Coach Mike Leach discusses
reporting injuries, quarterback competition
He addresses coaching changes, won't reveal
injuries to players until he is forced
By JACKSON GARDNER, Evergreen
July 25, 2018
WSU Head Coach Mike Leach discussed
recruiting players to Pullman, coaching changes and disclosing player injuries
at the 2018 Pac-12 Media Day in Los Angeles on Wednesday.
Some of the usual antics Leach
partakes in at his pressers were more reserved while he sat in front of a
national audience. His full presser went a little under 25 minutes. Some
questions he dug into, some he gave the classic levelheaded coach’s response.

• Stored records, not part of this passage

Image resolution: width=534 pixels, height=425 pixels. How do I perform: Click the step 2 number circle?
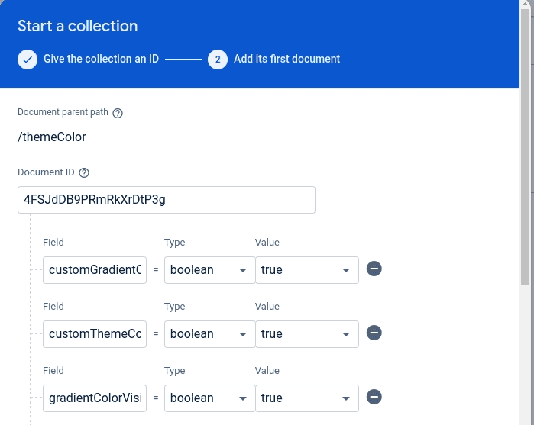click(x=218, y=60)
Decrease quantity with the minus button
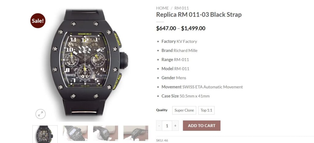Image resolution: width=314 pixels, height=143 pixels. [159, 126]
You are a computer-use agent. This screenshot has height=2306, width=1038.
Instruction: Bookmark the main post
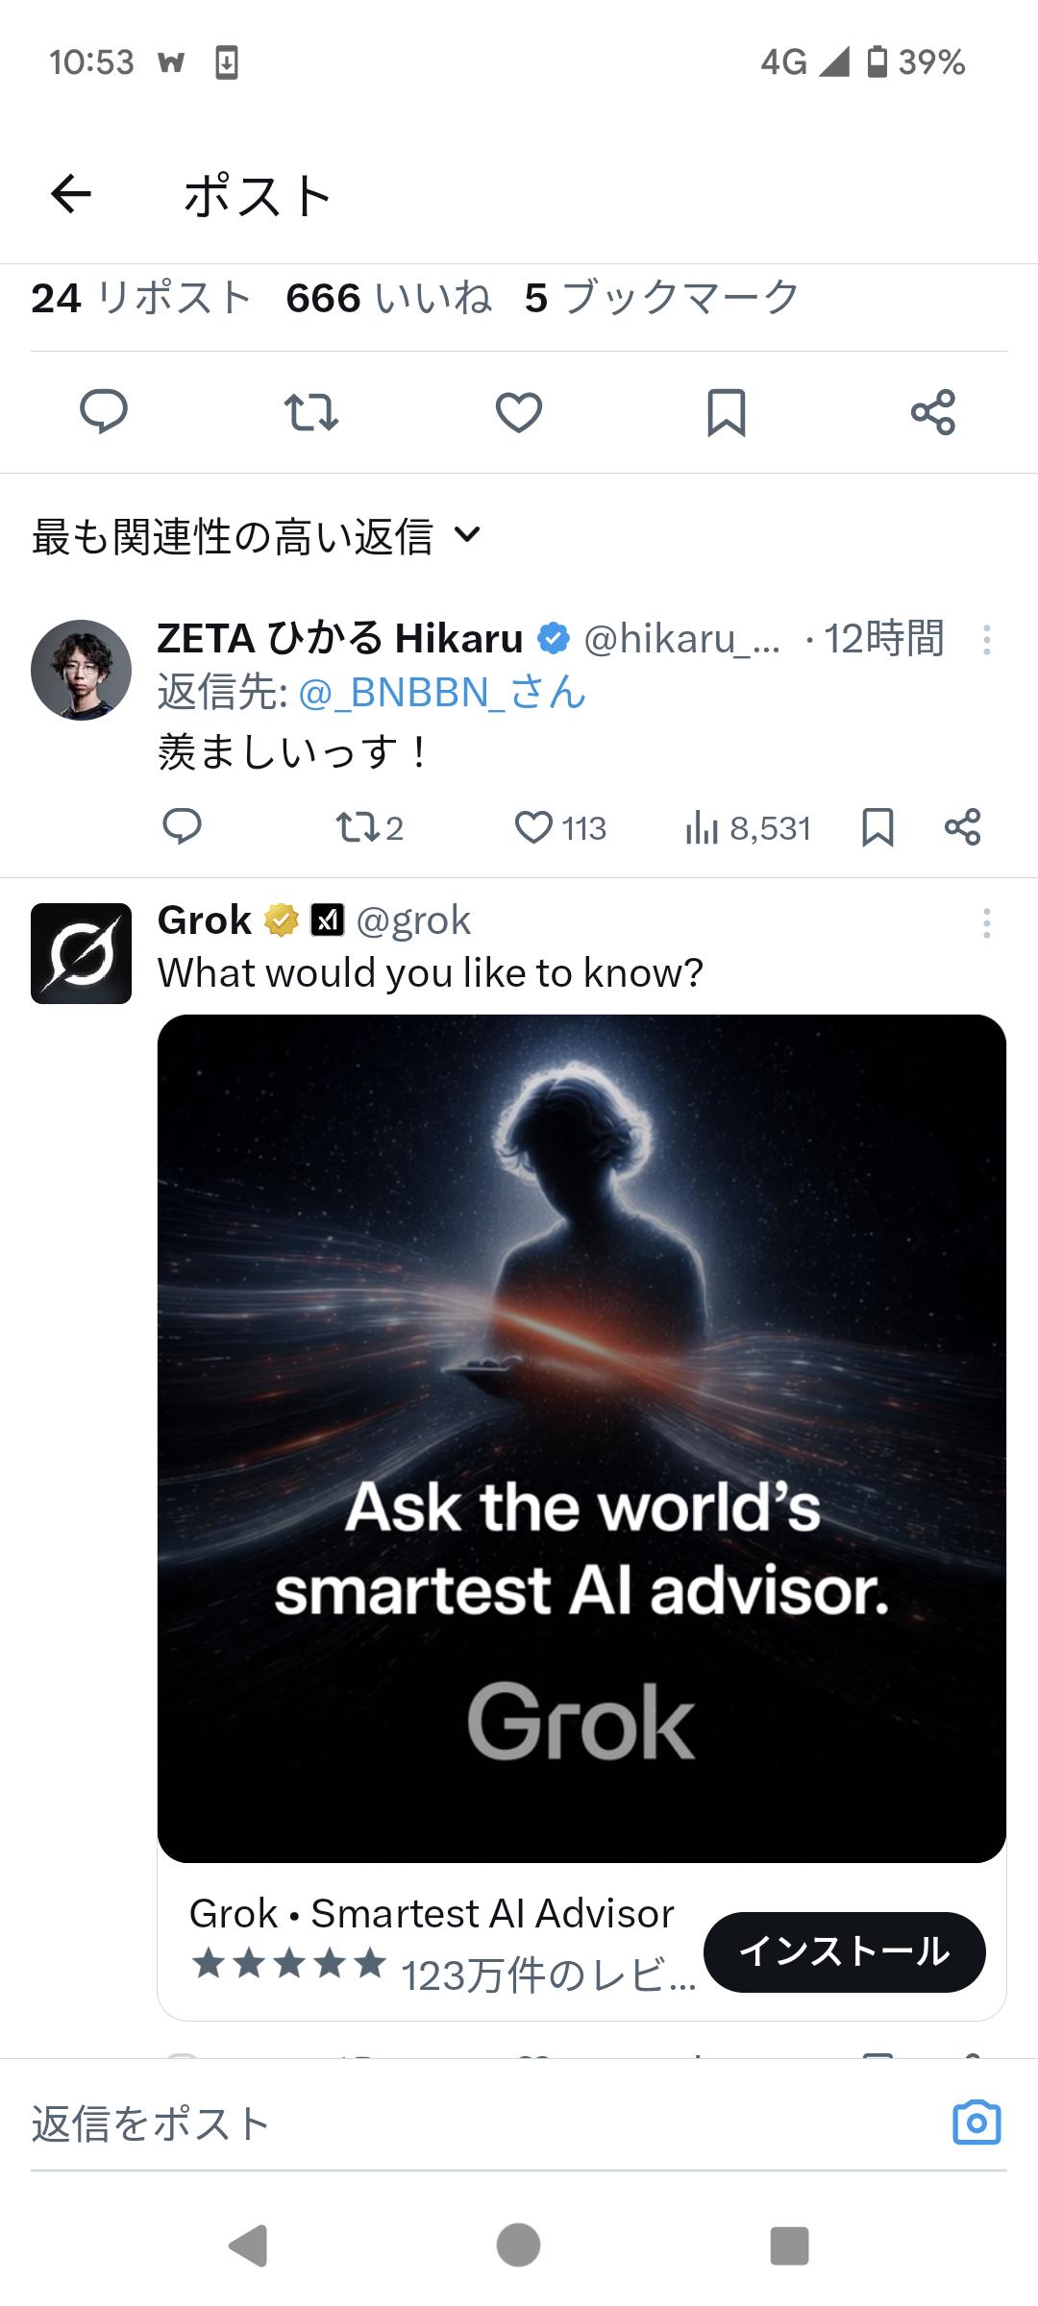(x=726, y=412)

Leach started his presser fielding
questions about the death of Tyler Hilinski. Leach kept his responses short and
quick when it came to addressing how he and the team have handled Hilinski’s
death.
“We all have very fond memories of
Tyler, were proud that we had the opportunity to know him,” Leach said. “But
then also, he would want us to … move on and have productive lives and elevate
what we can do.”
After a few questions regarding
Hilinski and his approach to dealing with mental health, Leach was asked about
how he gets recruits to come to the Palouse. The question nearly sent Leach
into a rant on how terrible traffic in Los Angeles is, but he showed restraint
and got back to what makes Pullman a fantastic place.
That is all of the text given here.